Thanks for the reply. First, the cat 5 connection worked on my 722 Rx. The port on the router connected to the Hopper has a flashing green LED that is in sync with all other green LED's. 
I will connect my laptop to the cable and verify cvonnectivity.
Question, can the Hopper connect via wireless? I do have a wireless router that other pc's use to get onto the web. This will free up a port on my router if I can connect wirelessly.

Thanks


----------



## Marlin Guy (Apr 8, 2009)

Your installer should have made sure all of this was working before he left.
Yes, they can setup for wireless use if you don't have a wired network. I'm not sure how they accomplish it, but my installer said he was relieved to see that I had an existing wired network.

You get more ports by plugging a small 4-5 port switch into one of the existing router LAN ports, then plug in additional devices to the switch.

If the laptop connects, verify that it's not setup for static addressing and that it's getting all IP configuration via DHCP from the router. It's not likely that a home network would have static addressing, but I've seen all kinds of weird things out there.

Also see http://www.mydish.com/support/setup-broadband


----------



## wings515 (Jan 22, 2009)

Well I went and checked the cable connectivity using my laptop. It was set for DHCP and when I connected the cable I was able to get onto the intenet. I did an 'ipconfig' and all was good. I disconnected the cable from my laptop and re-connected it to the Hopper, went to the Broadband icon and it showed an IP and Mask that was part of my network.
Can not troubleshoot something that is working!

As in all Netowrk problems the fix is PFM.....Pure F Magic

Thanks to all
Regards,
wings515


----------



## Wire Nut (Apr 6, 2012)

wings515 said:


> As in all Netowrk problems the fix is PFM.....Pure F Magic


Magic is science we do not yet understand. I'm happy to be stupid enough to see magic every day


----------



## Marlin Guy (Apr 8, 2009)

It could be an intermittent physical issue, which is where most networking problems occur. Keep an eye on it. If it fails again then it would be wise to check connections.


----------



## jeff d (Feb 10, 2015)

Marlin Guy said:


> Firstly, the 169 address indicates that the Hopper is not getting DHCP information from the router. The 169 is an auto-assigned address that the device issues when it cannot connect to a DHCP server.


Digging this up because I've got questions about the 169.254 addresses too.

While I agree with the 169. comment in general, what I'm seeing doesn't make sense.

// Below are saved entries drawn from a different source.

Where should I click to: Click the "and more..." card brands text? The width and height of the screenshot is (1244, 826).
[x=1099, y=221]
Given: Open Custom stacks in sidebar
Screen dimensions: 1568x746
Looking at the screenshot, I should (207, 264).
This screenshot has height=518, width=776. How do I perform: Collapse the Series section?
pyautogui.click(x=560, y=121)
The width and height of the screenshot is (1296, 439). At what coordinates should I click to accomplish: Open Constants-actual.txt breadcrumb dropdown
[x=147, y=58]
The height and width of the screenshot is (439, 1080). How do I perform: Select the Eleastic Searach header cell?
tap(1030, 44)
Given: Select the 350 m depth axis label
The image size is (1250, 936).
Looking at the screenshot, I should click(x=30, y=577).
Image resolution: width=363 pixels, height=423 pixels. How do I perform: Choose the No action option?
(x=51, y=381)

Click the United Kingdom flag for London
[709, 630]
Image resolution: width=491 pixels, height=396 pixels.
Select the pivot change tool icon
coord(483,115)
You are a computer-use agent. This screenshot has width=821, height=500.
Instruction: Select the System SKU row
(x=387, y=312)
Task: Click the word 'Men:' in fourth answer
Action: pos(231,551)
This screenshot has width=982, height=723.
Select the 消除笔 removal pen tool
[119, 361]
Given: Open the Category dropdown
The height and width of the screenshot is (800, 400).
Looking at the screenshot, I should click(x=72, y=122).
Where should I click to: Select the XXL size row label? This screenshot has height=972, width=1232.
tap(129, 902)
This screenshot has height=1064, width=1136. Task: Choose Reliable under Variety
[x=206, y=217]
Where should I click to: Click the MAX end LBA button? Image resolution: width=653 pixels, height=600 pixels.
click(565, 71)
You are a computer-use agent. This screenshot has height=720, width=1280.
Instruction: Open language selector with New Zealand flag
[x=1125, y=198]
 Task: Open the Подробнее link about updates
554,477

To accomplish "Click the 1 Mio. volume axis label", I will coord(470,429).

After restarting all the equipment I get the 169.254 addresses for each of my DTV boxes. DHCP is up and running, in fact each of the DTV MACs gets an IP in the LAN range and later gets one in the 169.254 range.

I get lots of these PNP SSDP messages from each of the receivers, but the router ignores because of the address being used:

May 3 00:45:59 unknown daemon.warn miniupnpd[11734]: SSDP packet sender 169.254.220.111:49152 not from a LAN, ignoring
May 3 00:47:02 unknown daemon.warn miniupnpd[11734]: SSDP packet sender 169.254.231.147:49152 not from a LAN, ignoring
May 3 01:00:11 unknown daemon.warn miniupnpd[11734]: SSDP packet sender 169.254.181.103:49152 not from a LAN, ignoring

The ARP table looks like this while this is going on....

C:\Users\Jeff>arp -a
Internet Address Physical Address Type
192.168.0.210 70-76-30-aa-bb-cc dynamic
192.168.0.211 00-18-9b-qq-tt-ss dynamic
192.168.0.212 00-26-24-xx-yy-zz dynamic

After a while, these addresses make their way into the ARP table and the entries include:
C:\Users\Jeff>arp -a
Internet Address Physical Address Type
169.254.181.103 00-26-24-xx-yy-zz dynamic
169.254.220.111 00-18-9b-qq-rr-ss dynamic
169.254.231.147 70-76-30-aa-bb-cc dynamic
192.168.0.210 70-76-30-aa-bb-cc dynamic
192.168.0.211 00-18-9b-qq-tt-ss dynamic
192.168.0.212 00-26-24-xx-yy-zz dynamic

that doesn't look good!

Anyone have any idea why these boxes which have just been restarted are using these 169.254 even after DHCP requests have been made and filled?


----------



## Stewart Vernon (Jan 7, 2005)

As explained earlier... the "169.x.x.x" addresses are what devices typically self-assign when no other configuration option is available. So, if configured for DHCP and that fails, then the device defaults to a self-assigned IP that is essentially useless for our purposes.

The DHCP server could have issues, the router/gateway could have issues, the Dish receiver could have issues, you could have bad cabling, and other combinations including things that lead to intermittent failures. Something is definitely going on, though, if this is happening regularly.


----------



## jeff d (Feb 10, 2015)

crap, just realized I'm in a Dish tread, I'll create one for my hardware...


----------



## nmetro (Jul 11, 2006)

I just used wireless on mine, and entered the password to the SSID; and DHCP, from the my ASUS router did the rest. The Hopper allows fro both a wired and wireless set up, as do the Joeys. I agree with teh first reply, that DISH did not check the network settings before leaving.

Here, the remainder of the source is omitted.